■ **Brief 1**: Update the rows from the first one down through the row containing "pyautogui.click(x=32, y=145)", changing "Instruction" to "Command" and leaving everything else as it is. Omit the pictures from your version.

If a team members expectations or timeframe is unrealistic, you can explore having them use their time to find opportunities that will engage and prepare them for when they opportunities arise. If they are ready for promotion but the opportunity is not in scope or plan for the business it is best to be transparent with the team member. Discuss any timeline of if/when a position may be available or if there is no plan currently to add that role. You can also work with the team member to look for internal opportunities like internship or cross collaborative projects to help keep the team member engaged while continuing in their role.
If a team members expresses career ambitions that are beyond their current skill set, then that is an opportunity to talk about the next level skills and experience that might help prepare them to get them where they want to go. If your department or division has job matrices or competencies this is a good time to review those with the team member. Technical skills are only one part of the team members ability to continue to grow and succeed. If there are issues with attitude and behaviors this is a good time to also share what the team member needs to work on in regards soft skills as part of their career growth and development.
If you are concerned that your career development conversation could be construed as a promise of a promotion, focus the conversation around skills gap development and opportunities. Try to focus on the things needed now rather than focusing on a specific time frame.
It is possible that some team members may leave for other opportunities after they acquire a new skill set. However, it is even more possible that they will leave if they believe you or Bramble is not interested in their career aspirations or development. Engaging in meaningful career development conversations show that you as a manager care about them personally and their future development.

■ **Data extract**:
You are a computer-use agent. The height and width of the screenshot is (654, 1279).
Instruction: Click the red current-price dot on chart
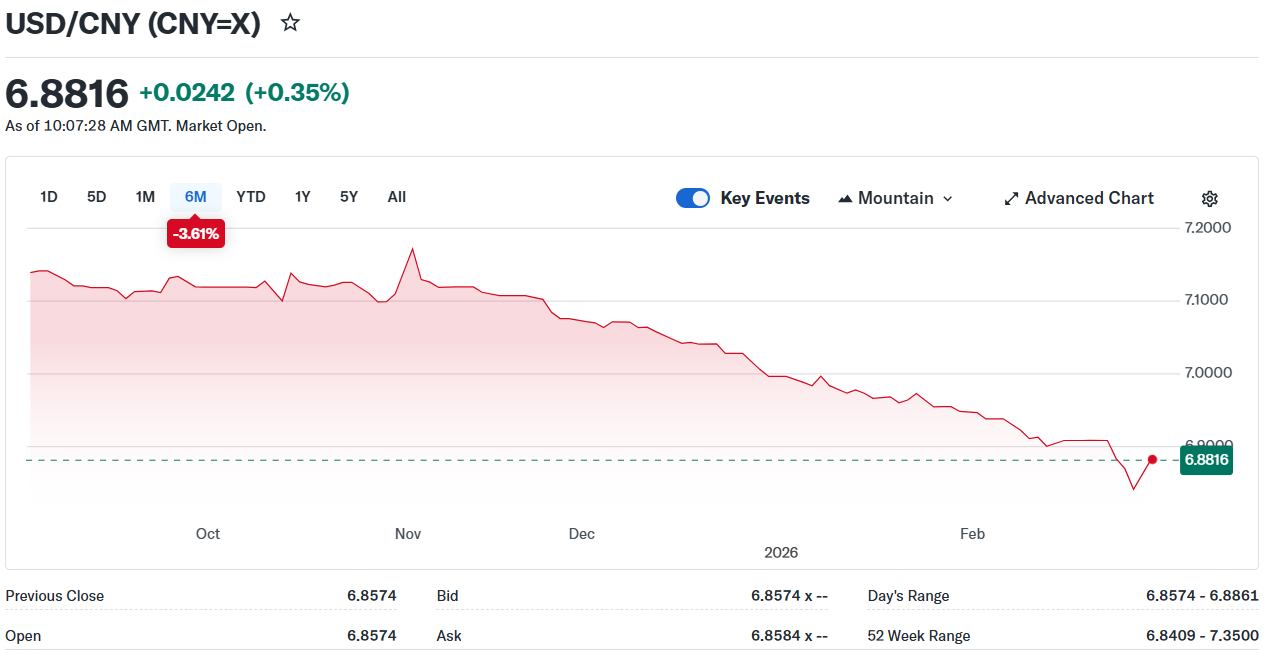(1152, 460)
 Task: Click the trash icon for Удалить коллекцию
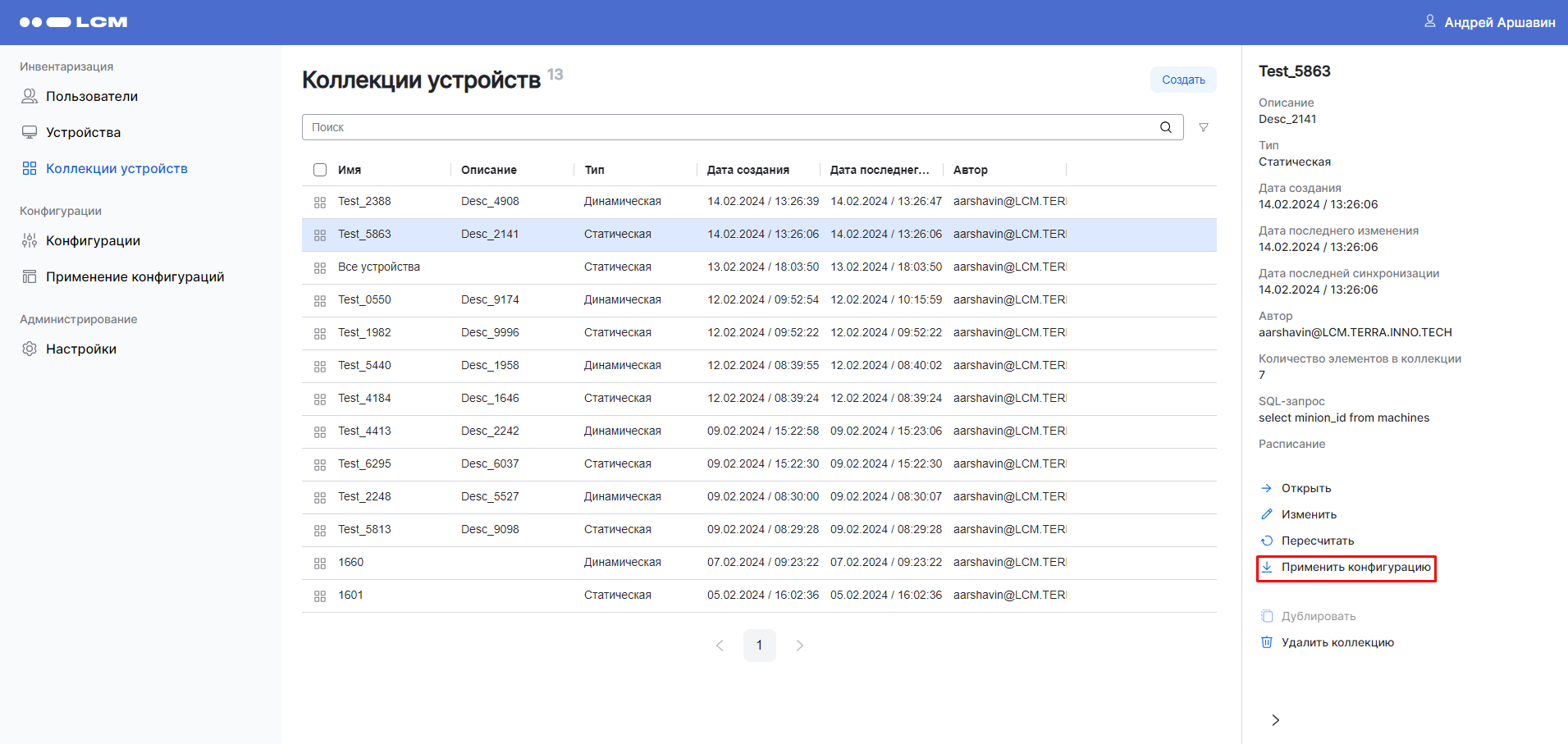(x=1267, y=642)
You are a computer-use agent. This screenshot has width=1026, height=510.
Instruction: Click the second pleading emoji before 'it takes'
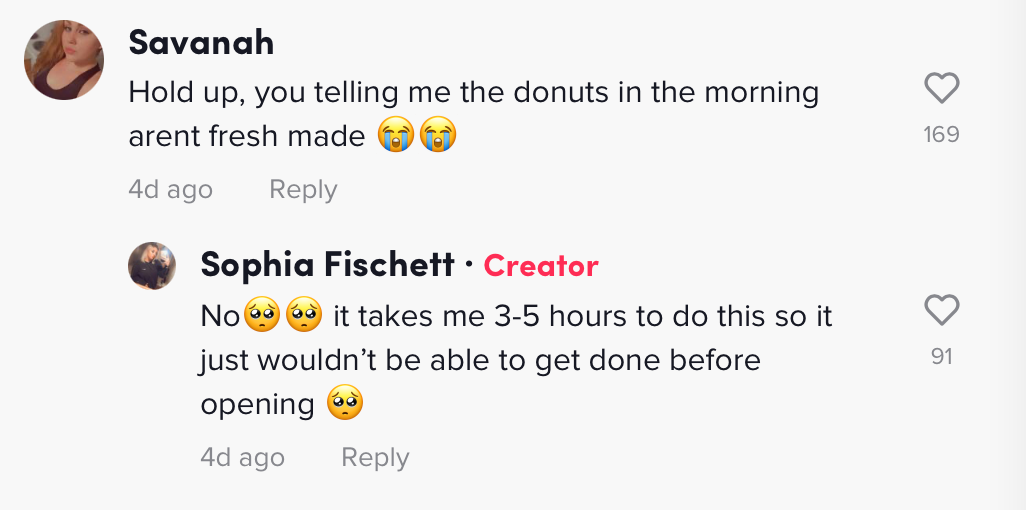(x=304, y=315)
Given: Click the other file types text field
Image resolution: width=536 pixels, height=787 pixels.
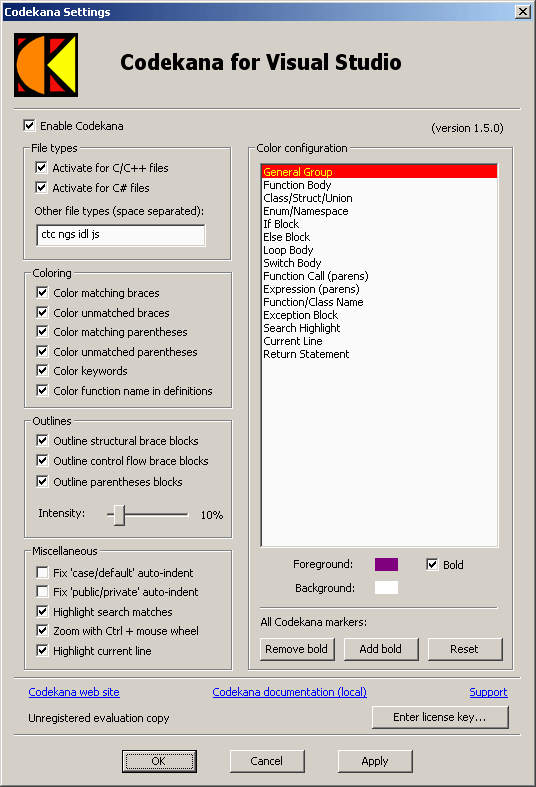Looking at the screenshot, I should [x=121, y=235].
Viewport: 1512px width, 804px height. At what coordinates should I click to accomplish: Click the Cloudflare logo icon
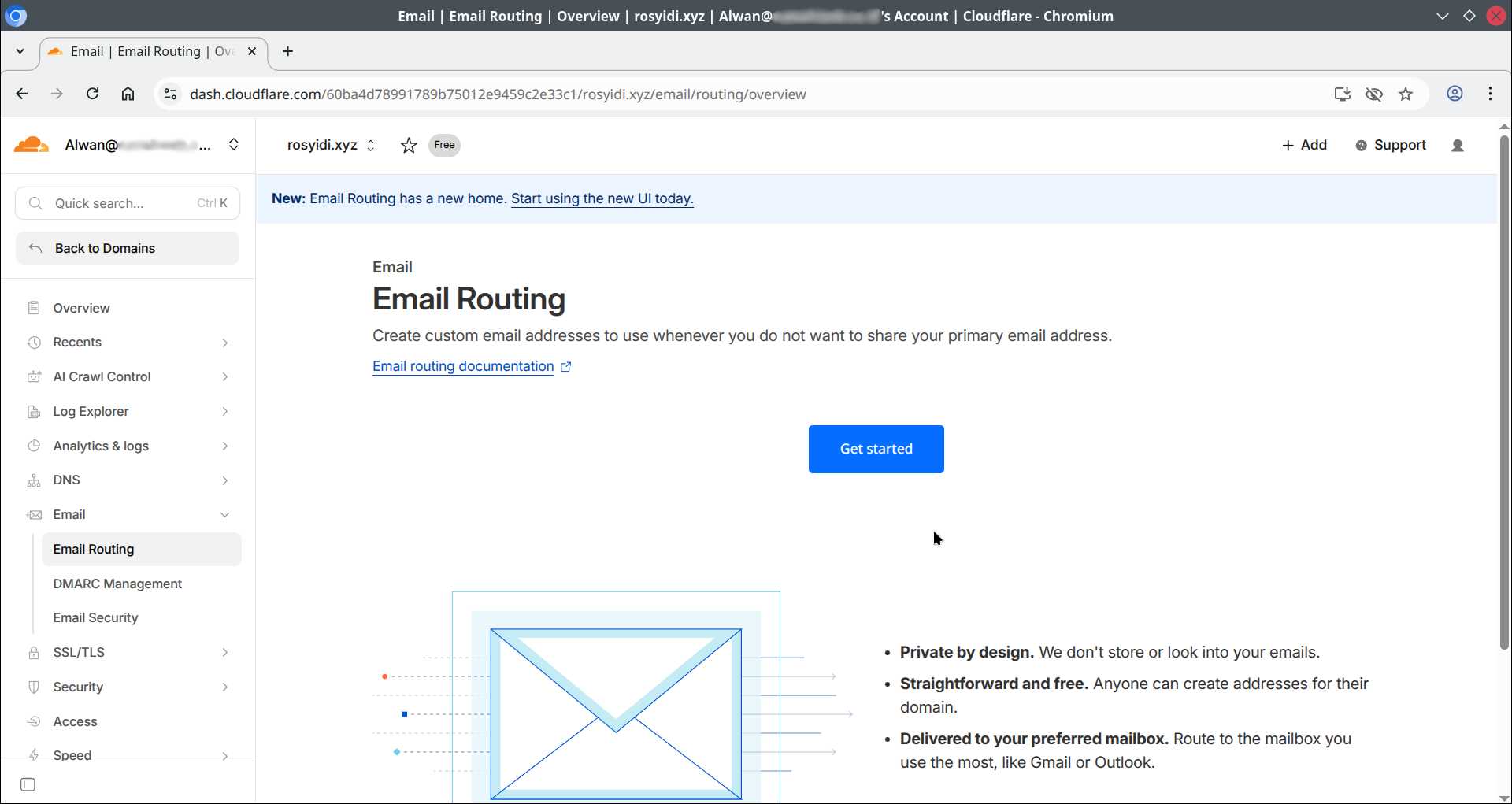pyautogui.click(x=32, y=145)
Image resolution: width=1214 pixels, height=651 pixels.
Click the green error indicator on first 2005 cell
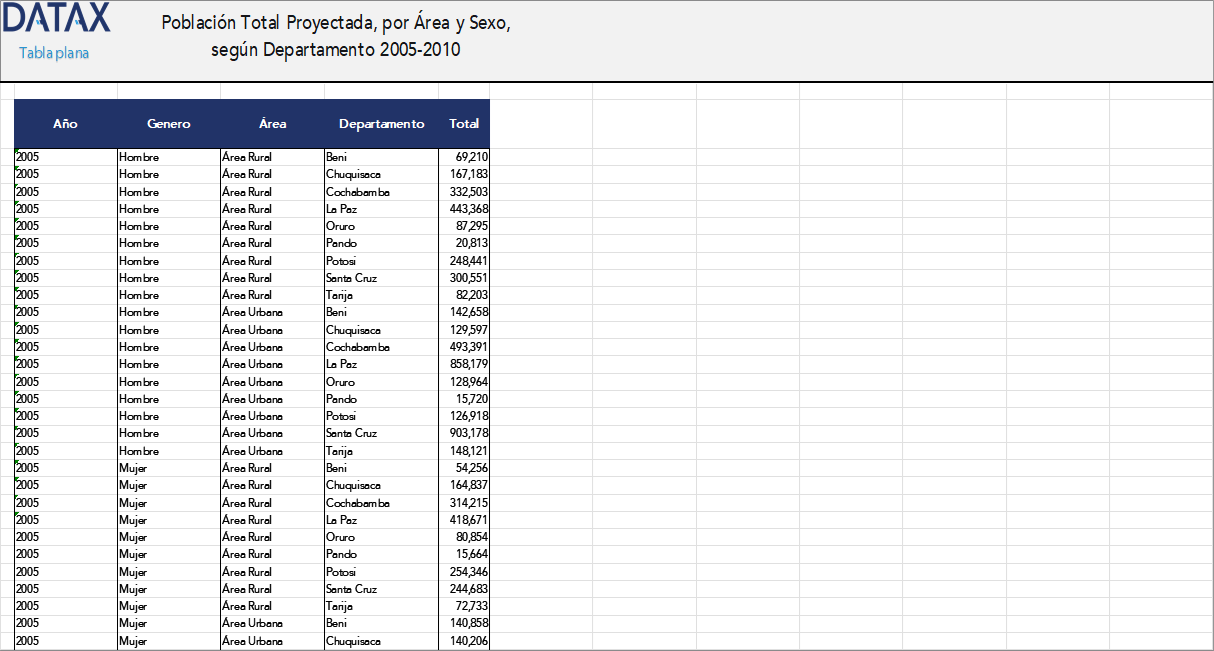(16, 152)
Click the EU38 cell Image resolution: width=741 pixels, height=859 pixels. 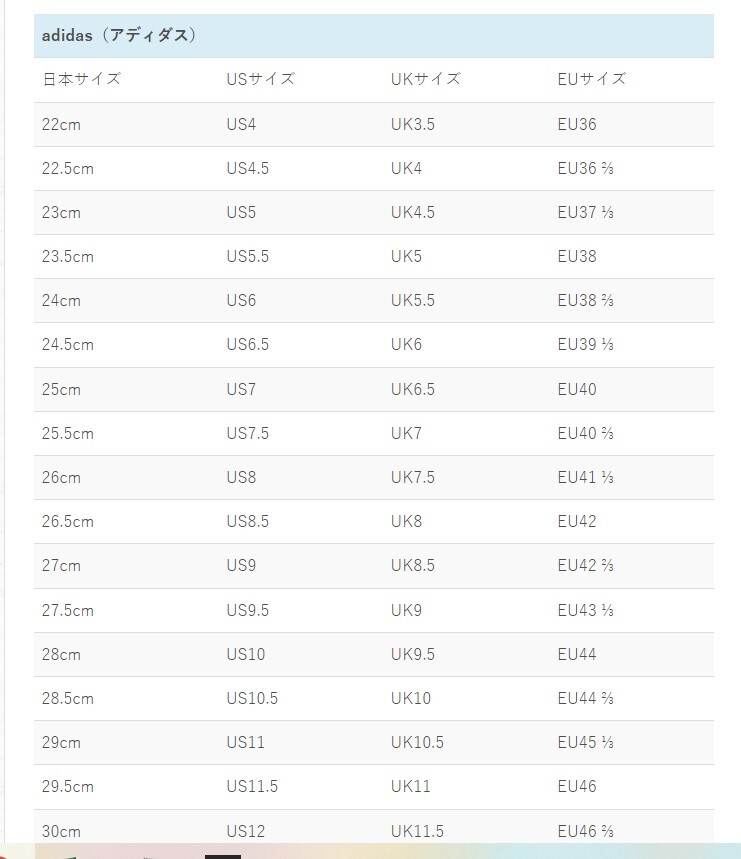pos(577,256)

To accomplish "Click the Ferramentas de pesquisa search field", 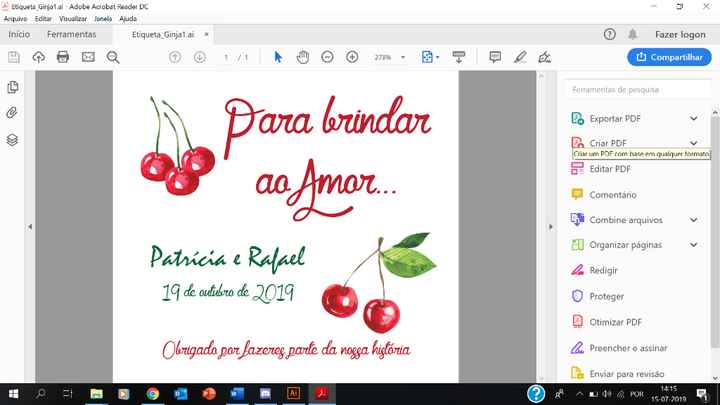I will (635, 90).
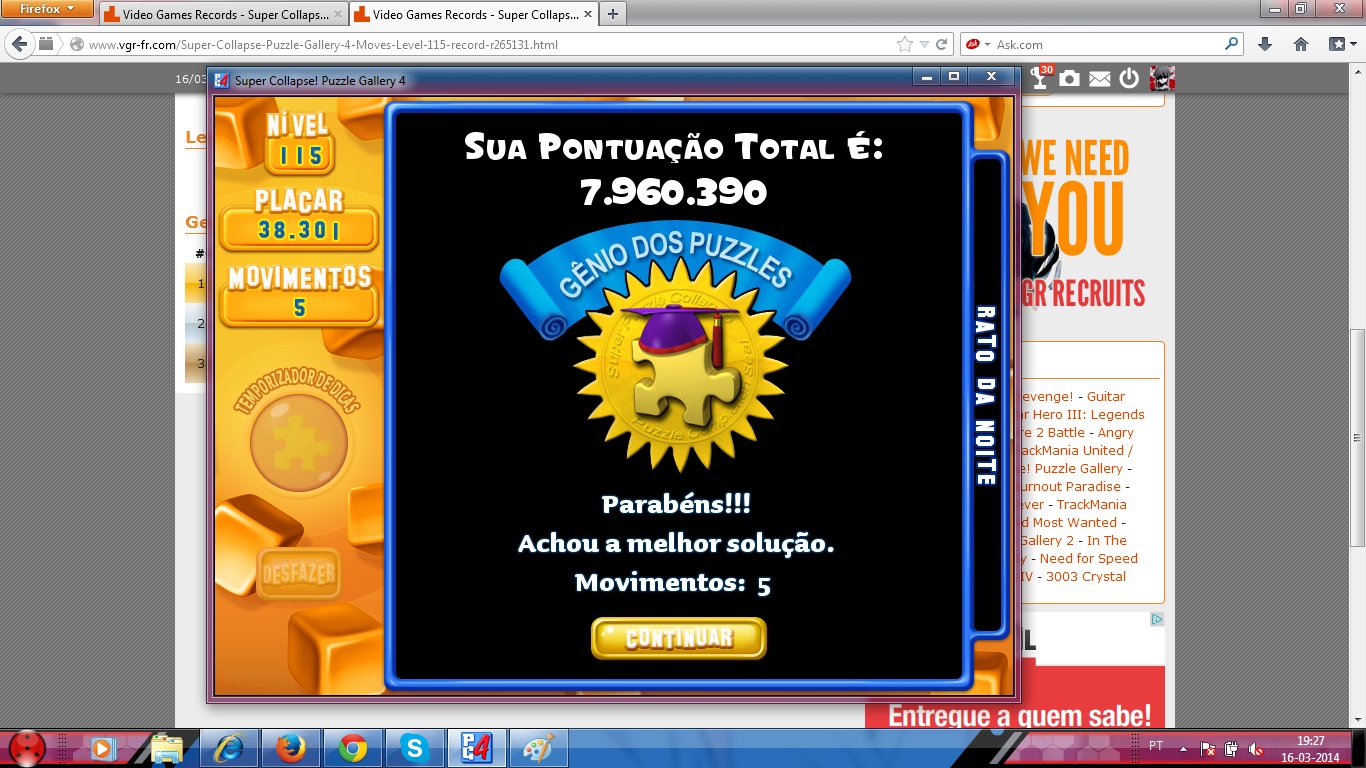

■ **Brief 2**: Repeat the passage on career development conversations word for word, from "If a team members expresses" down to "growth and development.".

■ **Expected answer 1**:
You are a computer-use agent. The height and width of the screenshot is (654, 1279).
Command: Click the red current-price dot on chart
(1152, 460)
 Task: Click the trash icon for Удалить коллекцию
(x=1267, y=642)
You are a computer-use agent. This screenshot has width=1026, height=510.
Command: Click the second pleading emoji before 'it takes'
(x=304, y=315)
Given: Click the other file types text field
Image resolution: width=536 pixels, height=787 pixels.
Looking at the screenshot, I should [x=121, y=235].
Viewport: 1512px width, 804px height. At what coordinates should I click to accomplish: Click the Cloudflare logo icon
pyautogui.click(x=32, y=145)

■ **Expected answer 2**:
If a team members expresses career ambitions that are beyond their current skill set, then that is an opportunity to talk about the next level skills and experience that might help prepare them to get them where they want to go. If your department or division has job matrices or competencies this is a good time to review those with the team member. Technical skills are only one part of the team members ability to continue to grow and succeed. If there are issues with attitude and behaviors this is a good time to also share what the team member needs to work on in regards soft skills as part of their career growth and development.